=== Material for the task ===

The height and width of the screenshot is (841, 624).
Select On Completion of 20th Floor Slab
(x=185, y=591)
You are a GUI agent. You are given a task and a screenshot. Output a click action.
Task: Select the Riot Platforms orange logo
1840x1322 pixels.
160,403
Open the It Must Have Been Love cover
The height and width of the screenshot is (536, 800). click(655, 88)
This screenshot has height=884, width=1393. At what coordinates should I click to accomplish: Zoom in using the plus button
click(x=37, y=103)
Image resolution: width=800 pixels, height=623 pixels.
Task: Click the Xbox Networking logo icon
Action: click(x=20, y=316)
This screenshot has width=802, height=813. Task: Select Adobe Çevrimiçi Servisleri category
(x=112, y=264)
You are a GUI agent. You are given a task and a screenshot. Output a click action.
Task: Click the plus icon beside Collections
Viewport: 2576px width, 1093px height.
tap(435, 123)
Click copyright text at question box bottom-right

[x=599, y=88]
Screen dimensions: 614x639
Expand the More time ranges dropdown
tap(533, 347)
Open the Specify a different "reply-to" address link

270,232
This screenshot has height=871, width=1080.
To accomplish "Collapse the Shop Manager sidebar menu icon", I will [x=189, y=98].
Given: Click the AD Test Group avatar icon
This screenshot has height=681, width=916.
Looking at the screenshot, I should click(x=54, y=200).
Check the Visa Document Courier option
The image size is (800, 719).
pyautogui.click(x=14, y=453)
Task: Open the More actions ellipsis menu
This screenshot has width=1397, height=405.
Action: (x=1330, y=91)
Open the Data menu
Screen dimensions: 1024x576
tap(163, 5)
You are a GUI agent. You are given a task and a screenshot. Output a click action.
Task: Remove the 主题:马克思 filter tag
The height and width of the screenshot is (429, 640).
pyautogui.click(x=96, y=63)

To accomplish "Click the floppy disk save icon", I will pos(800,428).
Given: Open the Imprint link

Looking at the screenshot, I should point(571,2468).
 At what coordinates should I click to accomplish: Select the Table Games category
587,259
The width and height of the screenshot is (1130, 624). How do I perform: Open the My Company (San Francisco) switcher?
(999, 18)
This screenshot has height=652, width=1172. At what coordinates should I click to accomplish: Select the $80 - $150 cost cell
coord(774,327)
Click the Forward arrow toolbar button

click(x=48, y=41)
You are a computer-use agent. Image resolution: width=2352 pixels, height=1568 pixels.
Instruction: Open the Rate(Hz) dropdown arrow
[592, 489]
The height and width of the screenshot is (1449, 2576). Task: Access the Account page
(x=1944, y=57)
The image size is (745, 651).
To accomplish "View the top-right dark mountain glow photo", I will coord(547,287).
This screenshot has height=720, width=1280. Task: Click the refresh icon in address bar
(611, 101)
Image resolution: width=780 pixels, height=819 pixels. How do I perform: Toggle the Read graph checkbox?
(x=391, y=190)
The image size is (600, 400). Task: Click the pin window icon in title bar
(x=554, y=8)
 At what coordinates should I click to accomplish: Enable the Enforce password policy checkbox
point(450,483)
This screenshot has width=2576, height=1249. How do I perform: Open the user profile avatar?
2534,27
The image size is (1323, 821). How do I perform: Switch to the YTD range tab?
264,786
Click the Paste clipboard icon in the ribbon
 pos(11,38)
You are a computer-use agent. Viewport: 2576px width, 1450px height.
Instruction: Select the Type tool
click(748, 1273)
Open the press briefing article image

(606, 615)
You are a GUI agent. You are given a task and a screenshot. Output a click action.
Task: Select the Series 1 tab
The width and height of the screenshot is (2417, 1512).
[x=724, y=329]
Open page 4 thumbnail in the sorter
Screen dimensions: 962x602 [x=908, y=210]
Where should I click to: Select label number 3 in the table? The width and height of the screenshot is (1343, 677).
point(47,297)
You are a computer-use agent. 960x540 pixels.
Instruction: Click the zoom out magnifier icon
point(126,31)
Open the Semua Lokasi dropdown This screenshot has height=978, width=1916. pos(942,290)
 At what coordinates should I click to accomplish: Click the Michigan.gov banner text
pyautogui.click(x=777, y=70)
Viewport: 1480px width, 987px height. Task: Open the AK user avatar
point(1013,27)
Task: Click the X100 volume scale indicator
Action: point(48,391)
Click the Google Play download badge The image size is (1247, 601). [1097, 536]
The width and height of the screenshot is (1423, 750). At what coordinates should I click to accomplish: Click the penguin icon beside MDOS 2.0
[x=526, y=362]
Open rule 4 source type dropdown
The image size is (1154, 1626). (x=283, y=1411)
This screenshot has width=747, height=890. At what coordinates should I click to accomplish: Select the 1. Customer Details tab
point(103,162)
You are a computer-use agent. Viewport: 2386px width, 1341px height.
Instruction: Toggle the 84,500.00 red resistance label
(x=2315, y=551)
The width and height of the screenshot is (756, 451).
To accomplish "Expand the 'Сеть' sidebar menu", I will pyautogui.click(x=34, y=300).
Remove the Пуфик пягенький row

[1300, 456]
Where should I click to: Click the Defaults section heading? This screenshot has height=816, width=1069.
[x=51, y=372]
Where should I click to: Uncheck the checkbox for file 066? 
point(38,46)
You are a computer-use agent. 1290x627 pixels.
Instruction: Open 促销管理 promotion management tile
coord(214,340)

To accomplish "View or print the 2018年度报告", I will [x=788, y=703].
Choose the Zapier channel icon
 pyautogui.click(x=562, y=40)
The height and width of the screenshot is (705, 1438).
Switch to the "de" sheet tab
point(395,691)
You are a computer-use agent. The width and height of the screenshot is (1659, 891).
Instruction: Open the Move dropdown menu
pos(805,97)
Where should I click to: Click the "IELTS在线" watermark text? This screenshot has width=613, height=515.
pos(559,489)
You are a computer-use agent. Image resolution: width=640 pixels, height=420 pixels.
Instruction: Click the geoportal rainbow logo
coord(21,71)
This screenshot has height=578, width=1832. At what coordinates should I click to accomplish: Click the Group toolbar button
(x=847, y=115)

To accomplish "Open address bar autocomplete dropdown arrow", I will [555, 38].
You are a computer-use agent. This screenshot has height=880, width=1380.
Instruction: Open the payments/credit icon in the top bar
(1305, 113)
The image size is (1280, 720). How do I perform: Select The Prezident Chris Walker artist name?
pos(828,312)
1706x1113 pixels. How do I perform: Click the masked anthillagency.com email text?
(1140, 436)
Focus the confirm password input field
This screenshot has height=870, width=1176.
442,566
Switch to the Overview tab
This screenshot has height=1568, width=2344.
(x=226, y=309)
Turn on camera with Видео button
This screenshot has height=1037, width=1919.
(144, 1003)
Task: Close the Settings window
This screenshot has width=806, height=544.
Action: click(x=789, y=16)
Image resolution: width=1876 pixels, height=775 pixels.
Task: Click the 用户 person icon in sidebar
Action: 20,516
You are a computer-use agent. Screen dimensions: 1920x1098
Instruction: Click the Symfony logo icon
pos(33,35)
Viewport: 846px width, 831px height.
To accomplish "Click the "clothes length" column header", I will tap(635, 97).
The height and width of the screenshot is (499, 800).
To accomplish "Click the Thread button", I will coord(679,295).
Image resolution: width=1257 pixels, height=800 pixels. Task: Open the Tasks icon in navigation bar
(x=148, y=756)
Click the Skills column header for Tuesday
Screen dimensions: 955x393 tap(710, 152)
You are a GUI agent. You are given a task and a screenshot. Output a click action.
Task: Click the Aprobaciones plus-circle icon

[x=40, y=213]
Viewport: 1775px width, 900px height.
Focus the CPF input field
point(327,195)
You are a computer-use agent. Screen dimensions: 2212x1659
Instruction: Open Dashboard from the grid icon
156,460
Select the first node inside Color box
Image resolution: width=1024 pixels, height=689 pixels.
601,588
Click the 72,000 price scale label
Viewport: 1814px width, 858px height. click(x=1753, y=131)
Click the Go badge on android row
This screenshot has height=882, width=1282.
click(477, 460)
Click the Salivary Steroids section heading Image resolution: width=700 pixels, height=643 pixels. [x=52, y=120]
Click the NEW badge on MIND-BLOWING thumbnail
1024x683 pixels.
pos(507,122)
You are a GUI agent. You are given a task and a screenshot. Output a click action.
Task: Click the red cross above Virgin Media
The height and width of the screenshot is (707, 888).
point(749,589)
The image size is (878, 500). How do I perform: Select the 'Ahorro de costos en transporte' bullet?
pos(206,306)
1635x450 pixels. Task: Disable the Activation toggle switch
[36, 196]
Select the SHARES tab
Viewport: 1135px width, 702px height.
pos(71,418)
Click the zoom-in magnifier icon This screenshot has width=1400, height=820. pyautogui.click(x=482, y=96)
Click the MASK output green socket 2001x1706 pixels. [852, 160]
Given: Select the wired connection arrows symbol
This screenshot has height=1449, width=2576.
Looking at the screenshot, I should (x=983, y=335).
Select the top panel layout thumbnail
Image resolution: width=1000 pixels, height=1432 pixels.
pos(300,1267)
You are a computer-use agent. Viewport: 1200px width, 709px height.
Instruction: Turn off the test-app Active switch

===

▶ Task
Print the lines of the listing above without any change, from the line containing "Given: Open the Imprint link" through the line containing "(x=1944, y=57)", both included.

▶ Task result
Given: Open the Imprint link

Looking at the screenshot, I should point(571,2468).
 At what coordinates should I click to accomplish: Select the Table Games category
587,259
The width and height of the screenshot is (1130, 624). How do I perform: Open the My Company (San Francisco) switcher?
(999, 18)
This screenshot has height=652, width=1172. At what coordinates should I click to accomplish: Select the $80 - $150 cost cell
coord(774,327)
Click the Forward arrow toolbar button

click(x=48, y=41)
You are a computer-use agent. Image resolution: width=2352 pixels, height=1568 pixels.
Instruction: Open the Rate(Hz) dropdown arrow
[592, 489]
The height and width of the screenshot is (1449, 2576). Task: Access the Account page
(x=1944, y=57)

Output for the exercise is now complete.